- **Extrait de la source**
______________________________
En 1995, le processus de Barcelone avait démarré des négociations en vue de la conclusion d’accords de libre-échange posant les premières pierres d’un projet euro-méditerranéen. Par la suite, l’Union européenne a signé quatre accords d’association avec quatre pays d’Afrique du Nord : la Tunisie en 1998, le Maroc en 2000, l’Égypte en 2004 et l’Algérie en 2005. Ceux-ci prévoient notamment une coopération économique accrue ainsi que la suppression progressive des droits de douanes et des mesures restreignant le commerce entre les deux rives de la méditerranée.
Dans le contexte international chaotique observé depuis, avec notamment la crise financière de 2008, les printemps arabes et la crise de la zone euro en 2015, les échanges avec l’Afrique du Nord se sont bel et bien accélérés à mesure que le libre-échange progressait (à l’exception notable de l’Algérie).
La progression du volume du commerce entraîné par le libre-échange
Dans les douze ans suivant la mise en œuvre des accords, les exportations de biens de l’UE vers l’Afrique du Nord ont augmenté de 2,5 Mds€ en moyenne par an contre + 1,5 Mds€ les six années précédant leur conclusion. Les importations, quant à elles, qui demeurent très liées aux hydrocarbures algériens, se sont globalement ralenties mais, si l’on excepte ces dernières, passent de +0,7 à +0,9 Mds€ annuellement pendant la période.
Les liens commerciaux euro-méditerranéens avaient, qui plus est, su faire preuve de leur résilience. En 2009, lors de la crise financière, dans un contexte de chute de 17% des exportations de l’Union, celles qui étaient à destination de cette région du monde n’ont baissé que de 6,9%. En 2020, les effets de la crise sanitaire et surtout de l’effondrement des échanges pétroliers et gaziers avec l’Algérie ont engendré la situation inverse : les exportations de l’UE diminuent de 13,8% (contre 9,2% avec le reste du monde) à 61,5 Mds€ et les importations de 18,4% (contre 11,4%) à 41,5 Mds€.
Globalement, les accords ont conduit à l’accroissement de l’excédent commercial des pays de l’Union vis-à-vis de leurs partenaires arabo-maghrébins (19,7 Mds€ en 2019), suivant en cela la même évolution que celle de la Chine, comme le montre le graphique suivant :
En plus d’un quart de siècle, des filières industrielles se sont implantées au Maghreb, notamment dans l’aéronautique et l’automobile. De 1% des exportations marocaines et tunisiennes vers l’UE en 2000, le secteur automobile est en hausse, représentant désormais respectivement 17% et 4% (contre 3% dans les deux pays pour l’aéronautique). Les exportations de matériel électrique vers l’Union atteignent, de leur côté, le chiffre de 33% en Tunisie, 25% au Maroc et 8% en Égypte. L’agriculture et l’agro-alimentaire y ont conservé une place prépondérante (20% au Maroc, 12% en Égypte, 8% en Tunisie), tout comme le secteur du textile, qui a toutefois vu sa part divisée par deux (de 48 à 23% en Tunisie, de 36 à 18% au Maroc et de 23 à 11% en Égypte). Le statut de l’Algérie est particulier : 95% de ses exportations concernent les hydrocarbures.
______________________________
- **Actions demandées**
A. Dans l'extrait sur le libre-échange euro-méditerranéen, relevez chaque pays d'Afrique du Nord avec lequel l'Union européenne a signé un accord d'association. Indiquez l'année de signature de chacun.
B. Poursuivez l'extrait sur le libre-échange euro-méditerranéen à partir de sa dernière phrase.

(Entrées répertoriées dans un jeu de données)
______________________________
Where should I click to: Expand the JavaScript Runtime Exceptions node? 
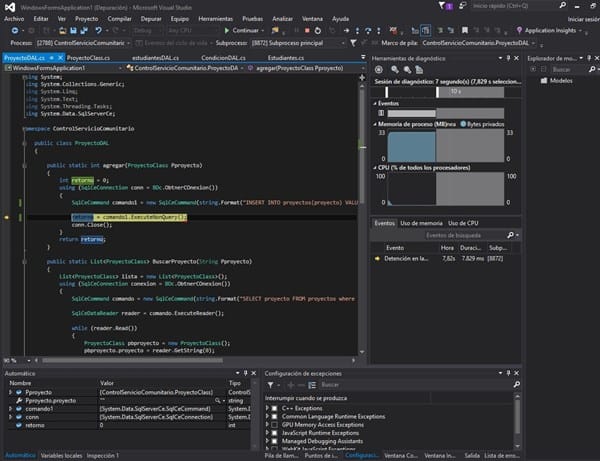[x=269, y=433]
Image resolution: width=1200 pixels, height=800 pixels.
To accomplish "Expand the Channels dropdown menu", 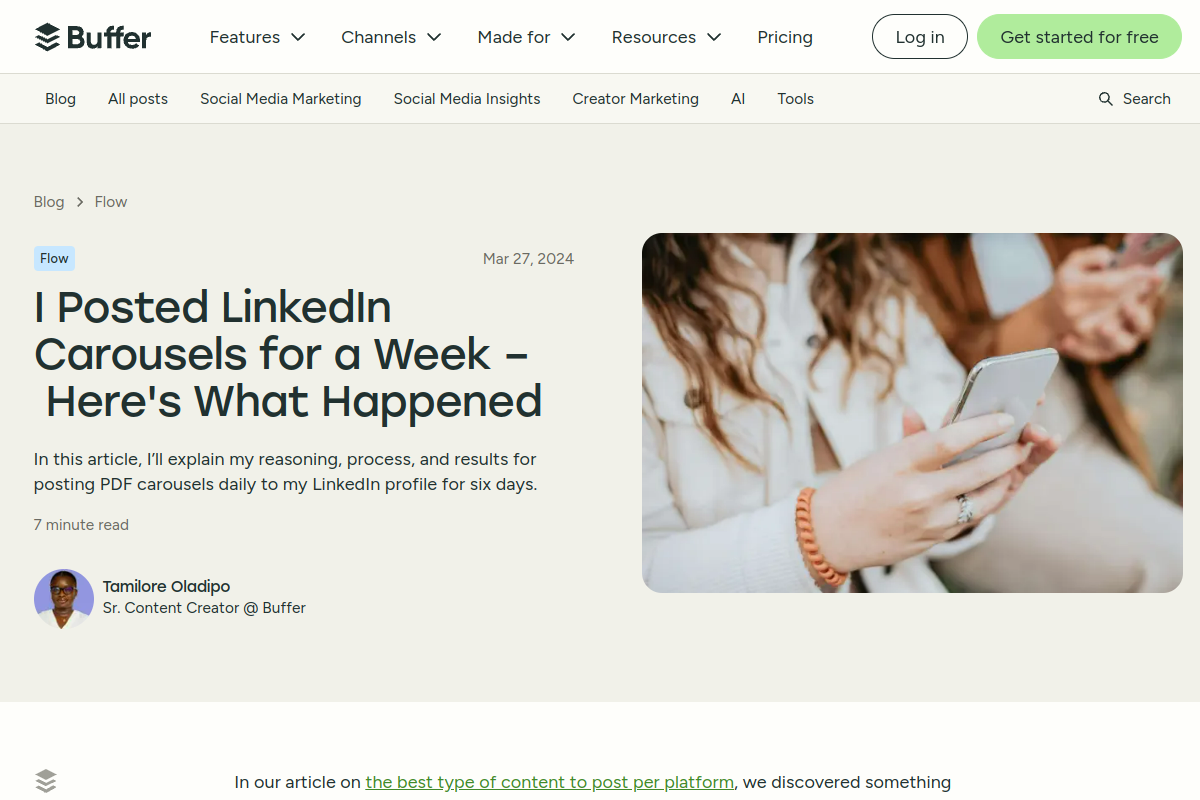I will pos(390,37).
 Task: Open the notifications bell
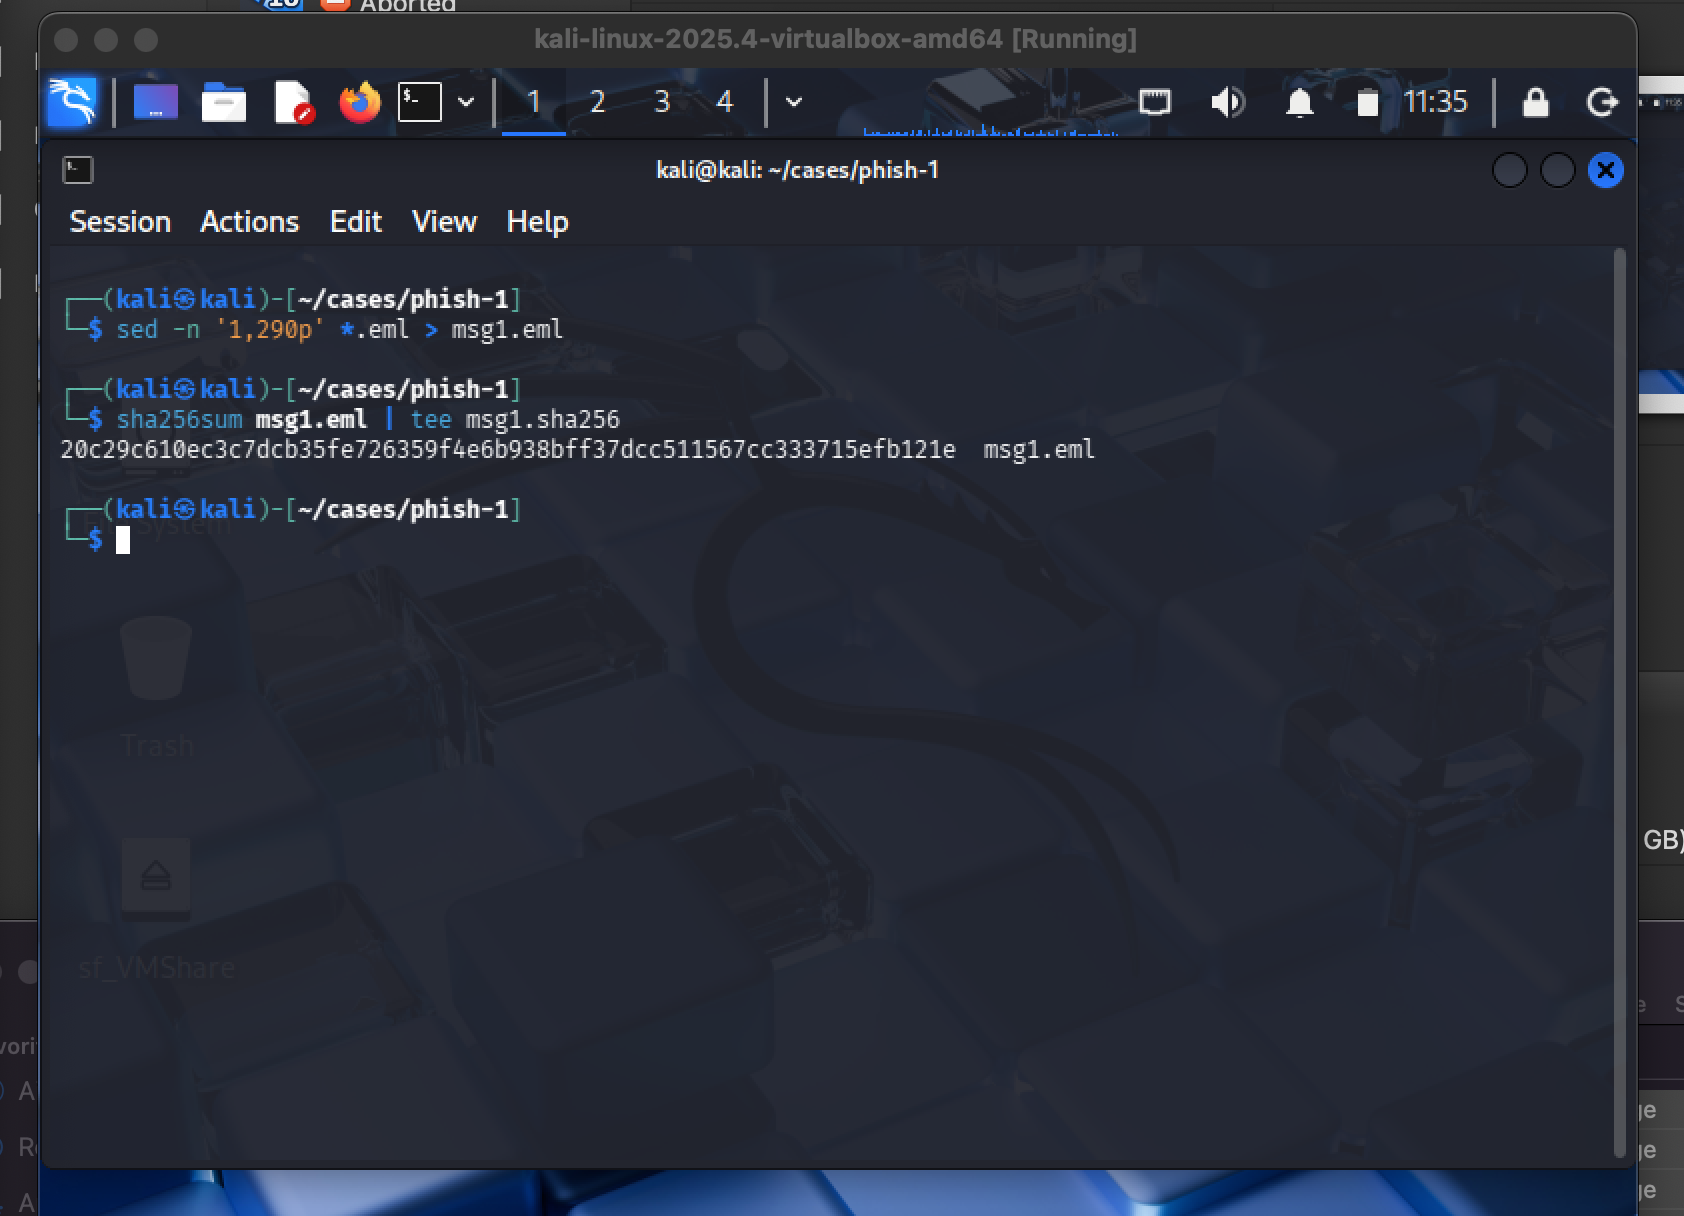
______________________________
- **Réponses aux consignes**
A. Tunisie (1998), Maroc (2000), Égypte (2004), Algérie (2005)

B.
L’Europe, quant à elle, exporte surtout des machines mécaniques et des réacteurs (15% du total), des machines et appareils électriques (10%), des véhicules automobiles finis et des huiles de pétroles (10% chacun).
Des marchés attaqués par la Chine et la Turquie dans un contexte d’atonie du marché intra-maghrébin
Toutefois, la part de l’UE dans le commerce des pays nord-africains est proportionnellement en net déclin. Entre 1992 et 2019, les exportations européennes vers les pays du Maghreb et l’Égypte sont passées de 67 à 53% des exportations de ces derniers pays et les importations de 55 à 39% du total. Tous les pays ont vu leurs échanges diminuer à des degrés divers : en 2019 les pays européens représentaient encore 67% des échanges tunisiens, 51% des échanges marocains, 50% des algériens et 31% des égyptiens.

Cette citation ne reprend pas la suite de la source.